Some background for the curious:

(Some details covered during Monday’s Weekly Update call.)
(Some details in Armen’s blog and Seth’s blog.)
(Lots more details are in this presentation from the Mozilla2008 summit.)

Every night, we do a full compile and link of the en-US version of Firefox. We then take that en-US version, open it up, replace the locale strings with the strings for a different locale, and rebundle everything back together. This is called a “nightly l10n repack”. We then repeat the process for all the other locales, on all o.s. If there are string changes during the day, we have a slightly different system that does repacks during daytime. For official releases we have yet another slightly different system that does repacks for releases.

The change we are rolling out is important for several reasons:

– Doing repacks is really slow. Each individual repack is quick… approx 1 minute. However, we now have 60+ locales (and counting). Multiply that by 3 different o.s. and it adds up to 180+ repacks. One minute per repack adds up to 3 hours for the entire set.

– The “old” system treats all 180+ repacks all as one giant “block”, starting alphabetically with linux/af and ending with win32/zh-TW. With the “old” system, a locale arriving after code freeze would force us to throw out all repacks and start the entire set for 180+ repacks again. Or keep that set, and repack the late arriving locales manually, which is error prone and not that much faster. The “new” system treats all repacks as independent jobs which can be done in parallel. The consequences of this are huge:
— We can now handle a locale arriving after code freeze during a release as just another job-in-the-queue, without disrupting the existing set of locales in progress, and without needing to do the late arriving repack manually.
— We can share the 180+ repacks across the pool of available build machines, which will give us huge time gains. Instead of trying to improve overall time by trying to shave a few seconds from each repack, we’re breaking this into discrete pieces that can be tackled in parallel.
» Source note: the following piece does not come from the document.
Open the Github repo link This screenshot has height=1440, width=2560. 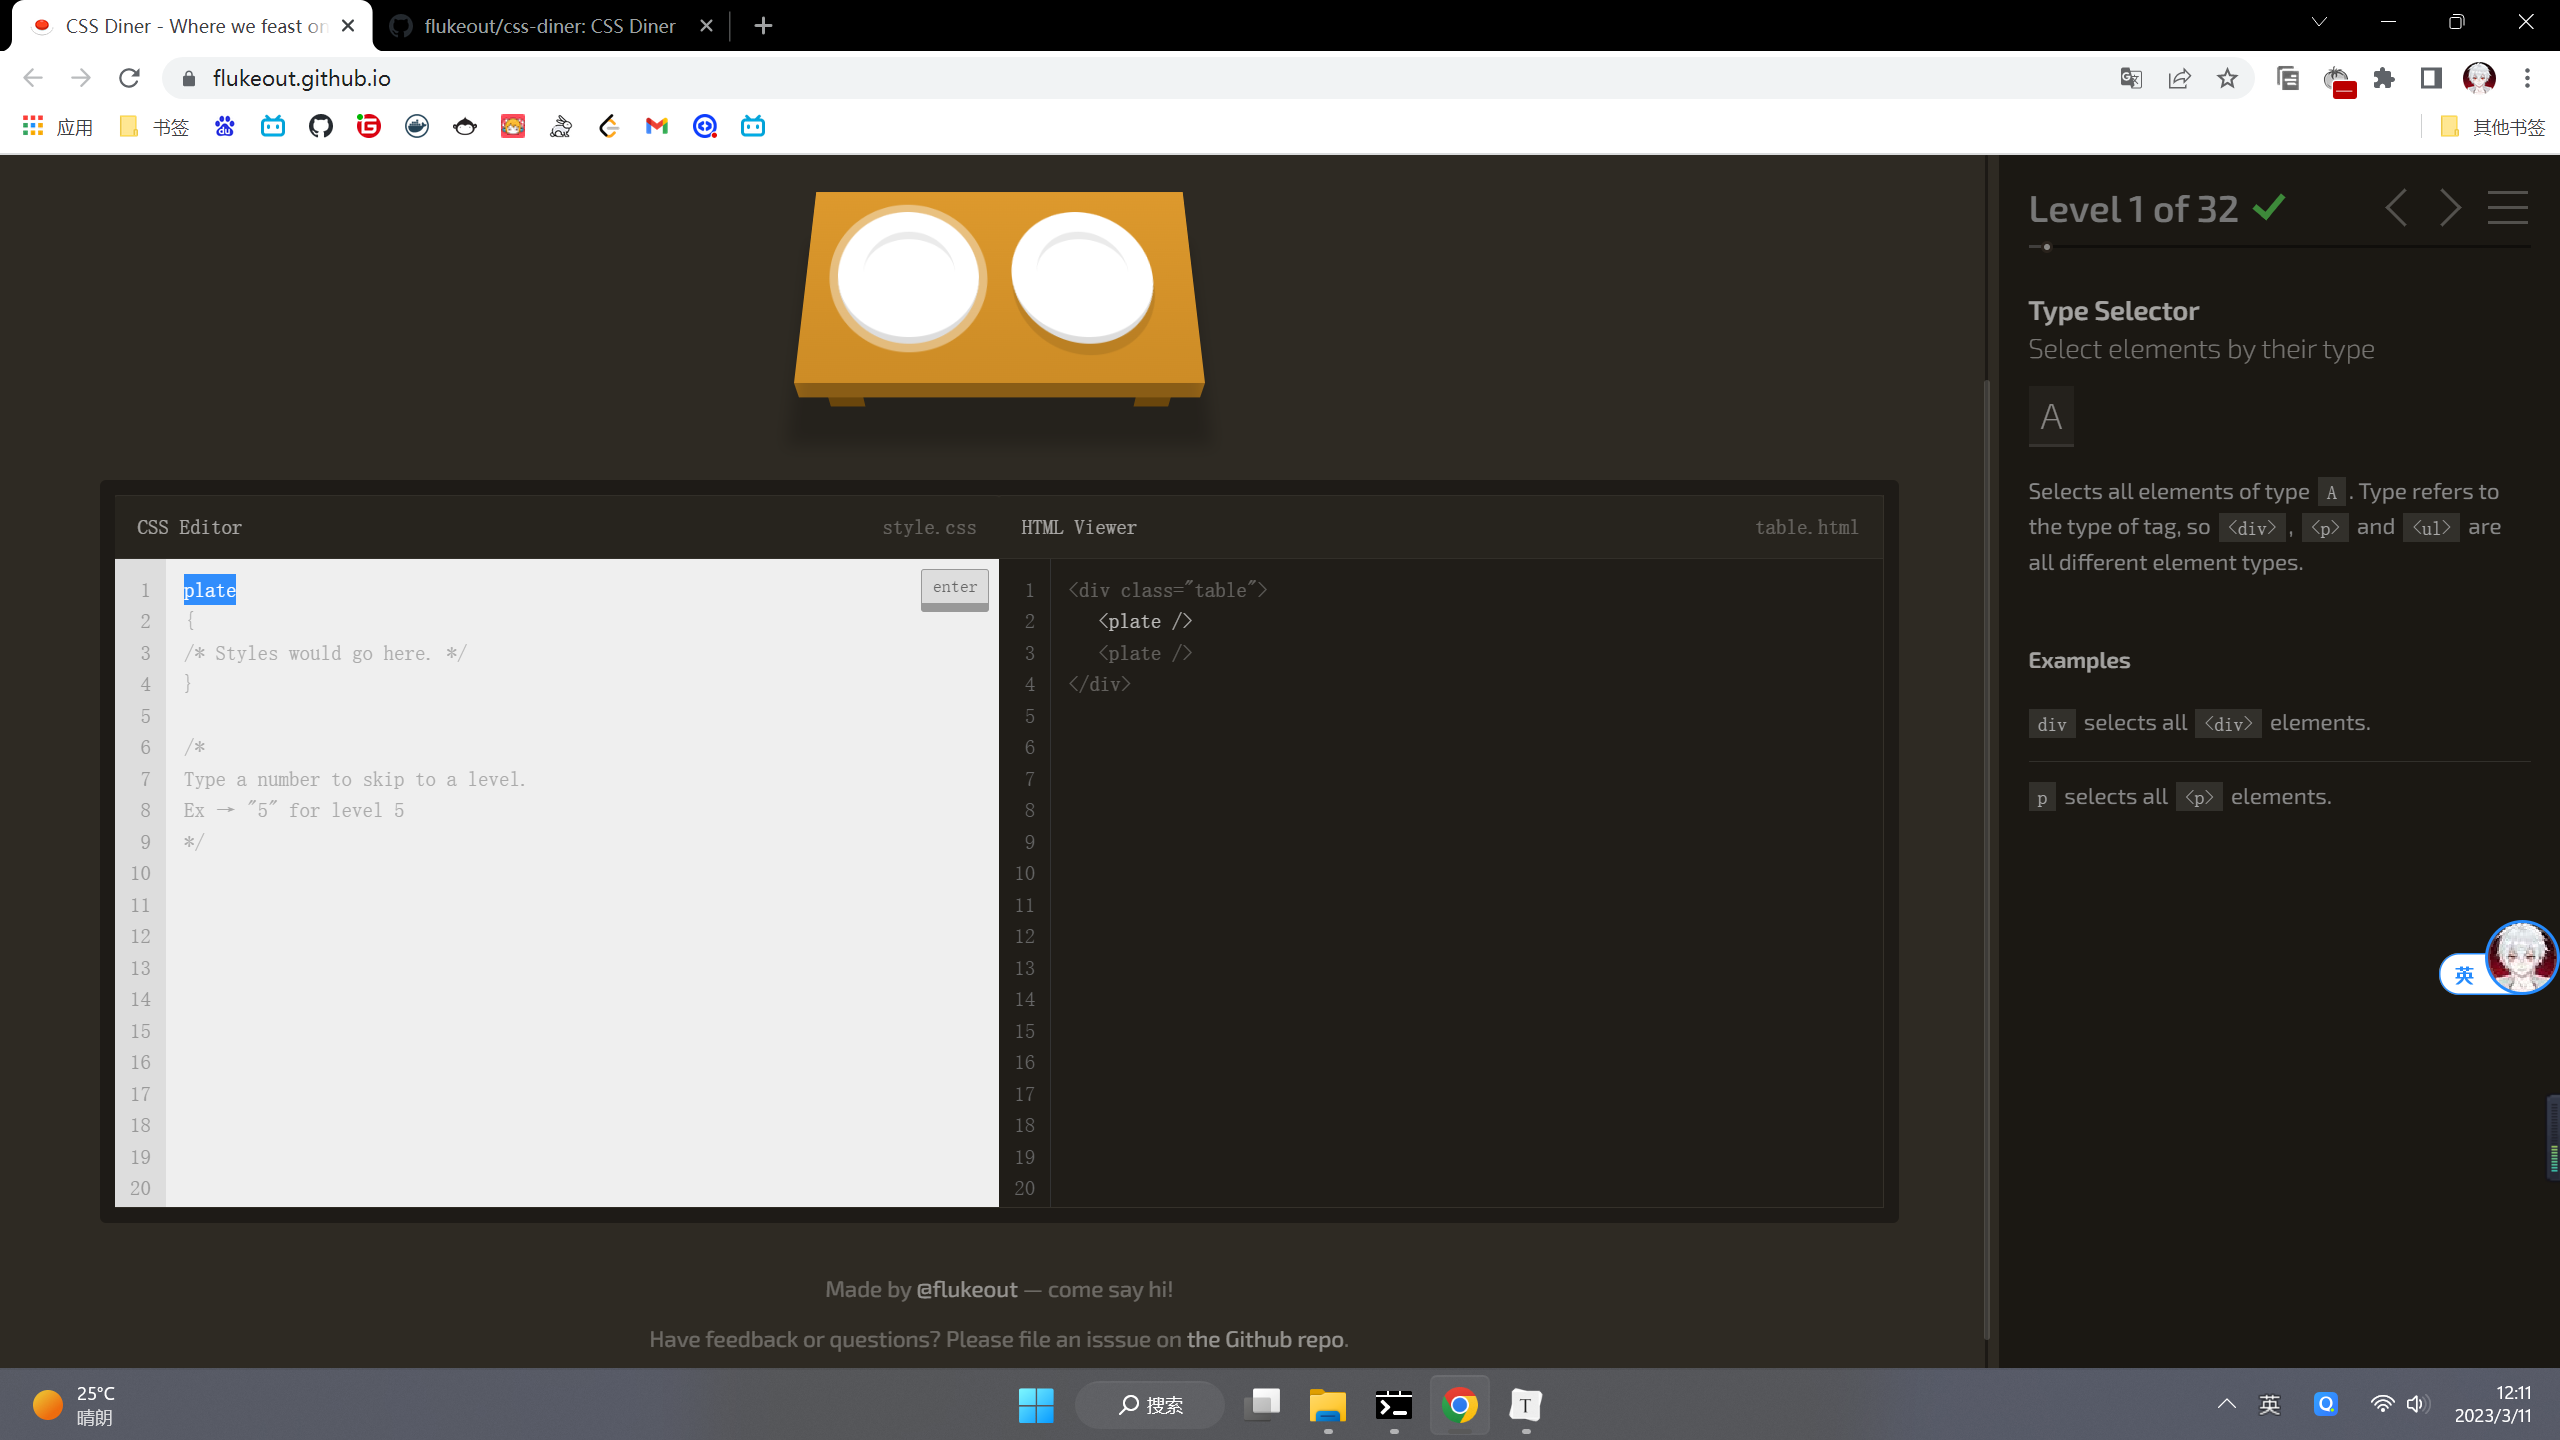pyautogui.click(x=1264, y=1339)
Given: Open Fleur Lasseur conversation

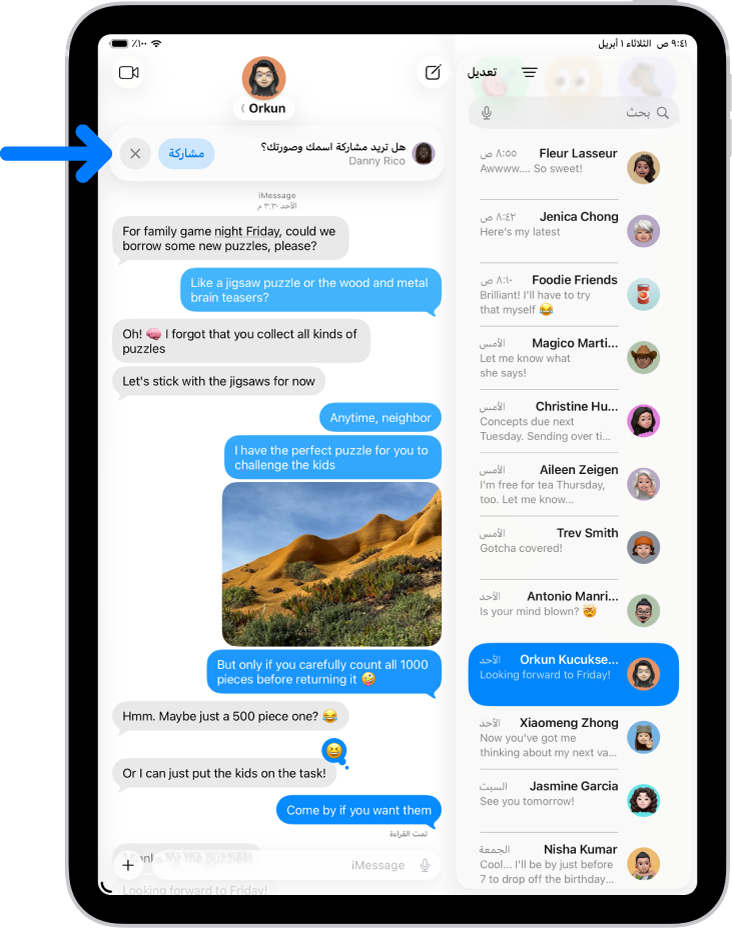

– Now, all L10n repacks (whether for releases, nightlies or incremental during the day), will all be created the same way, running on the same pool of machines that are also producing en-US release/nightly/incremental builds. This eliminates bugs caused when a nightly l10n machine is somehow slightly differently configured then a release machine. (During the FF2.0.0.7 release, for example, we had to scramble to fix a surprise CR-LF problem on win32 l10n builds caused by exactly this.)
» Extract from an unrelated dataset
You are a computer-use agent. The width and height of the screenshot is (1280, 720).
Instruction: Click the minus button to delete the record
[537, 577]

– Moving from using dedicated specialized machines to a pool of machines is important for reliability and uptimes. Until now, if a specific l10n machine crashed, there was no failover, it just closed the tree, and required a late night pager for IT and RelEng to fix before the tree could be reopened. Now if machine in the pool dies, repacks will continue on another available machine in the pool.

– This brings us closer to the ultimate goal here… producing updates for people who using l10n nightlies. We currently produce nightly updates for users of en-US nightlies, but we’ve never produced updates for l10n nightlies… yet! Stay tuned….

(Oh, and there always the good hygiene of removing lots of clunky/obsolete code. We’ve got so much legacy/complex systems making it hard to figure out whats safe to change, that any cleanup/streamlining really helps simplify other work being done by others in the group. This recurring payback is great!)

There’s a ton of cleanup work behind the scenes here that made this possible. I have to point out that Armen has been working on this, and only this, non-stop since late April. Its been amazing having him patiently pick through the various tangled knots to figure out how to make all this happen. Also, many thanks to axel, bhearsum, coop, nthomas and seth for their help untangling folklore and various historically important systems and code weirdnesses to get to this point.

(If I’ve missed anyone over the last 5 months of this project, sorry, poke me and I’ll correct!)